La mística de la Torre de Tatlin para las generaciones siguientes, especialmente en Occidente, tiene mucho

que ver con lo poco que se sabe de ella y de su inventor. En 1968, con los aires revolucionarios impregnando

la atmósfera, el Museo de Arte Moderno de Estocolmo dedicó una muestra de homenaje a Tatlin: no tenían

una sola pieza original del autor, ni siquiera las cacerolas y demás enseres domésticos que supo diseñar en

sus inicios. Sólo había apuntes dispersos y testimonios orales y un par de fotos de Tatlin y su equipo

sonriendo orgullosos junto con la maqueta terminada. La reconstrucción de aquella maqueta (que se

convertiría en el logo de una famosa colección de libros de la Nueva Izquierda) viajó a Eindhoven al año

siguiente y cuando volvió fue imposible de rearmar: alguien se había robado algunas piezas. Algunos dijeron

que había sido mal armada de antemano, otros dijeron que era imposible de armar tal como la había
imaginado Tatlin. Lo mismo sucedió en una megamuestra del Pompidou de 1984, titulada París-Moscú: se

exhibió allí otra maqueta de la Torre pero nadie le prestó especial atención.
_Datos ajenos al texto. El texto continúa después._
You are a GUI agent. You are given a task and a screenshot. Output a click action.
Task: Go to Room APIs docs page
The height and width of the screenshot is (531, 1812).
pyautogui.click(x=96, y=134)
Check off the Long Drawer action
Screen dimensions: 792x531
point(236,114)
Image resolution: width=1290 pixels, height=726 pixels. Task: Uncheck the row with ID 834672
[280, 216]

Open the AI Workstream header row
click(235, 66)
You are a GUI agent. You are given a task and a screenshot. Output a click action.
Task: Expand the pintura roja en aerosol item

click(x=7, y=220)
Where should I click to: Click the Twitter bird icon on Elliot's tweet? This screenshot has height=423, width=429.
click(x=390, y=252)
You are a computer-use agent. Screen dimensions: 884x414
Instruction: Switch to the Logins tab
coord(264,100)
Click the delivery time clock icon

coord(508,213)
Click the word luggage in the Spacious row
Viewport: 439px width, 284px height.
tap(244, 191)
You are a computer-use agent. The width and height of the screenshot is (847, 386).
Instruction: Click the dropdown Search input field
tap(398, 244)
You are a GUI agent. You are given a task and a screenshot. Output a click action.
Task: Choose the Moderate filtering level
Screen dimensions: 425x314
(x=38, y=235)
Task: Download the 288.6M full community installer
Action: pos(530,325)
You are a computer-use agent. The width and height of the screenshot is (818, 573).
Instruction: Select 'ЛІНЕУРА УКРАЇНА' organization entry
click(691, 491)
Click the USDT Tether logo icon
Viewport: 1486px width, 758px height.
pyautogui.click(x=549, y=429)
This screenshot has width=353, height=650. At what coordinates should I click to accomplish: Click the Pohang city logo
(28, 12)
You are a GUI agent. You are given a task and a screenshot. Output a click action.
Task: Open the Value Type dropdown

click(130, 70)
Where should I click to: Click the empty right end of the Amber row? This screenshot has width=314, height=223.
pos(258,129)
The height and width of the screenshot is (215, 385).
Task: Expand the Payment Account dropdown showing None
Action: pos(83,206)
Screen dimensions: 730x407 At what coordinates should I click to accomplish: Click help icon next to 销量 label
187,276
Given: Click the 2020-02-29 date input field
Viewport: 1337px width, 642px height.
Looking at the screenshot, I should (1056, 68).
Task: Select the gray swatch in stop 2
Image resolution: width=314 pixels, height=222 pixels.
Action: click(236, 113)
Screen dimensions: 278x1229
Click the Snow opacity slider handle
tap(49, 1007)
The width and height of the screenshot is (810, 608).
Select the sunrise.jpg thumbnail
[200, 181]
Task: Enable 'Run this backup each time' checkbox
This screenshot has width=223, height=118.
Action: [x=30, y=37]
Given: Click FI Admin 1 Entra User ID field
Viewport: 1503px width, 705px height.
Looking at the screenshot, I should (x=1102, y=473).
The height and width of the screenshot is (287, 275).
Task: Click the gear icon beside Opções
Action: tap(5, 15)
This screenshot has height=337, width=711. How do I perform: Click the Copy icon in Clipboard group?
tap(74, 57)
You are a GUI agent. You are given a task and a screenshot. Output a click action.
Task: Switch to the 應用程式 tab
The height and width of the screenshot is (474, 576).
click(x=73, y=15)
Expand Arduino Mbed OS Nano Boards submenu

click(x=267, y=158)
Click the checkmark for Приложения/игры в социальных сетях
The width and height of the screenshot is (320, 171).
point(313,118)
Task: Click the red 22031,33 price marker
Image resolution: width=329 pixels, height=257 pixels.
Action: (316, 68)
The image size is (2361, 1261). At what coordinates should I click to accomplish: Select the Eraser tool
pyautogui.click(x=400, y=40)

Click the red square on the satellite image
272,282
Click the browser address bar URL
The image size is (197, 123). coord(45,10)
Ya soplaban los vientos de la
posmodernidad: se la consideró un mero ejemplo más de que los soviéticos eran los indiscutidos creadores
del género ciencia-ficción.

El círculo se cierra en 1999 cuando el historiador japonés de arquitectura Takehiko Nagakura, un especialista

en monumentos nunca construidos, realizó un cortometraje espectral en que la Torre de Tatlin ocupa su lugar

en el cielo peterburgués, mucho más alta y solitaria y perdida entre las nubes que sus dos solemnes vecinos,

el Palacio de los Soviets y la Basílica de Firminy junto al río Neva. Las distintas partes de la Torre giran sobre

sus ejes. Todo lo que ansió Tatlin de ella ha encarnado en esas imágenes. Lo único que Nagakura no se

atrevió a hacer es a darle palabra a la Torre, de manera que la cúpula no proyecta consignas que floten como

copos de nieve en el cielo de esa ciudad que, si tuviera la Torre, y esa Torre hablara, sería sin la menor duda
el paisaje que más me gustaría contemplar cuando me llegue el momento de dejar este mundo.